この直後、セーフティカーが介入するも、メインストレートに散乱したマシンの破片が危険だと判断され、2000年モナコGP以来のレース中断/再スタートとなった。

全車無事に再スタート。レースは、予選から他車の追随を許さなかったウィリアムズコンビが引っ張るカタチで展開した。1位のモントーヤは、ファステストラップを連続し2位ラルフを突き放したが、22周目のピット作業中、給油ノズルのトラブルで約30秒を費やしてしまい3位まで後退。その3周後にパワフルなBMWがねをあげストップ、初優勝を惜しくも逃した。トップは、チームメイトのラルフに代わった。
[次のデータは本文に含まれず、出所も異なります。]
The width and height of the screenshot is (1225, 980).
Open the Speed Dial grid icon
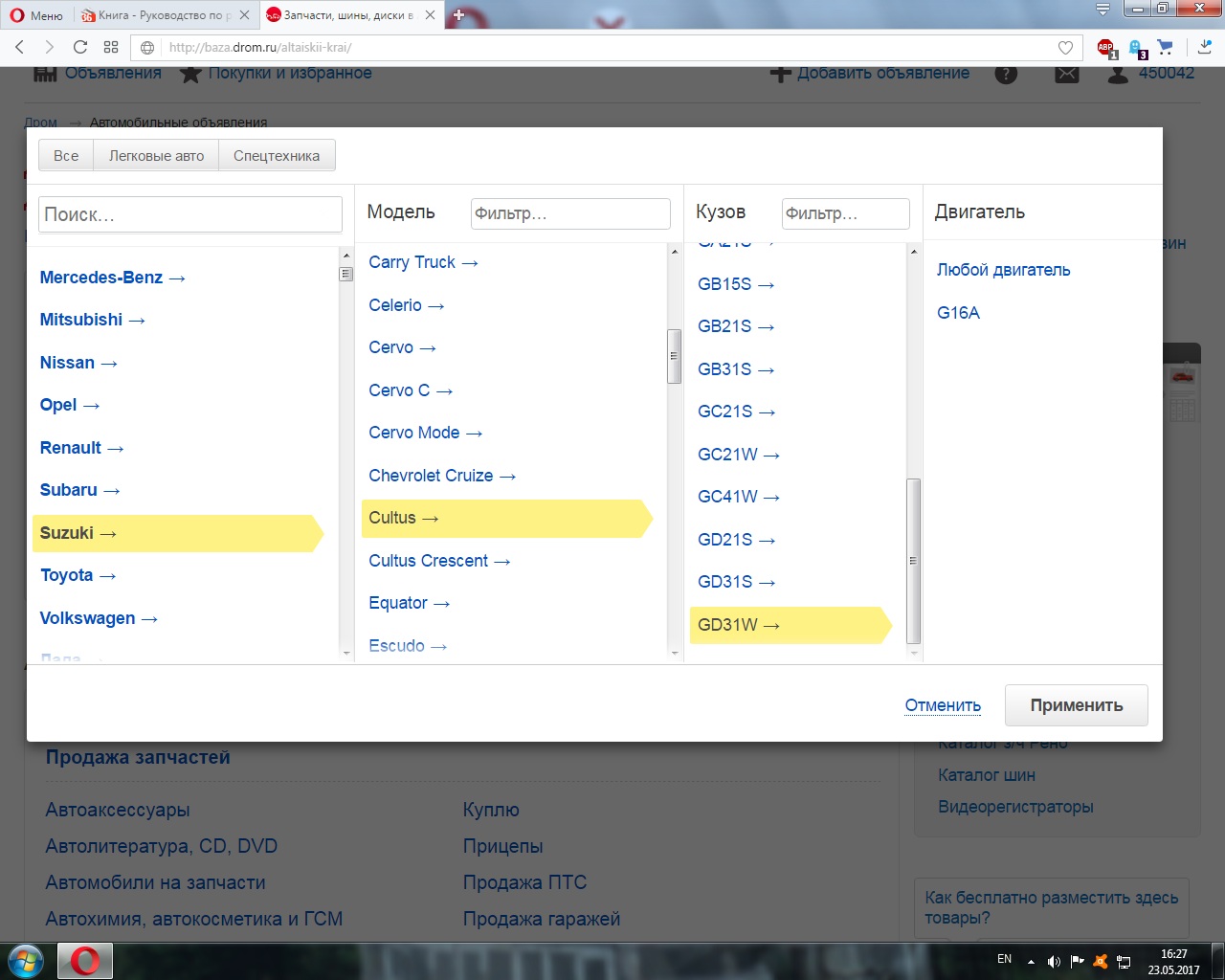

暑いドイツGP、レースが進むにつれて、リタイアするマシンが続々と出た。前戦イギリスGPで15レースぶりの勝利にわいた3番手スタートのミカ・ハッキネン(マクラーレン・メルセデス)は、14周目のグランドスタンド前でマシン左側からラジエーター液を噴出させリタイア。地元で最多勝利数「51」に並びたかった、ポイントリーダーのミハエル・シューマッハーは、ピット作業後にメカニカルトラブルをおこし、25周目、第1シケインでマシンをとめた。

ミハエルのリタイアで俄然ポイント獲得が望まれた、ポイントランキング2位のデイヴィッド・クルタード(マクラーレン・メルセデス)だったが、27周目、コース脇にマシンをつけレース終了。マクラーレンは、メルセデスエンジンの地元でノーポイントに終わった。

22台で始まったレースは、最終的に10台までしぼられた。307kmのレース、ラルフ・シューマッハーはトップでゴールし、サンマリノ、カナダにつぐ自身3勝目をあげた。2位は、前年同GPのウィナー、ルーベンス・バリケロ(フェラーリ)。3位には、ホンダエンジン搭載のBARのマシン、ジャック・ヴィルヌーヴが入り、第5戦スペイン以来の表彰台にのぼった。

以下、4位ジャンカルロ・フィジケラ、5位ジェンソン・バトンと2台のベネトン・ルノーがうれしい入賞。現役最年長、37歳のジャン・アレジ(プロスト・エイサー)が6位に入った。

ホンダユーザーは、オリヴィエ・パニス(BARホンダ)が7位フィニッシュ。ジョーダンの2台はいいところがなく、ヤルノ・トゥルーリは34周でリタイア、今GP直前に解雇されたハインツ-ハラルド・フレンツェンの代役を務めたリカルド・ゾンタは7周しかできずに終わった。フレンツェンの怨念か?

2001年シリーズは残り5レース。タイトルを争う1位ミハエル・シューマッハー、2位クルタードが無得点に終わったため、両者の差は変わらず37点。早ければ、次戦ハンガリーGPでシューマッハー4度目のタイトルが決定する。
優勝したラルフは、10点を加算し41点を獲得。バリケロを抜いて3位に躍進した。

コンストラクターズタイトル、フェラーリはバリケロが2位6点を追加したのに対し、マクラーレンはノーポイント。124点対66点となった。こちらも、タイトル決定は時間の問題となったようだ。

次戦は超高速コースから一転、モナコにつぐ低速コース、ハンガリーGP。決勝は8月19日に行われる。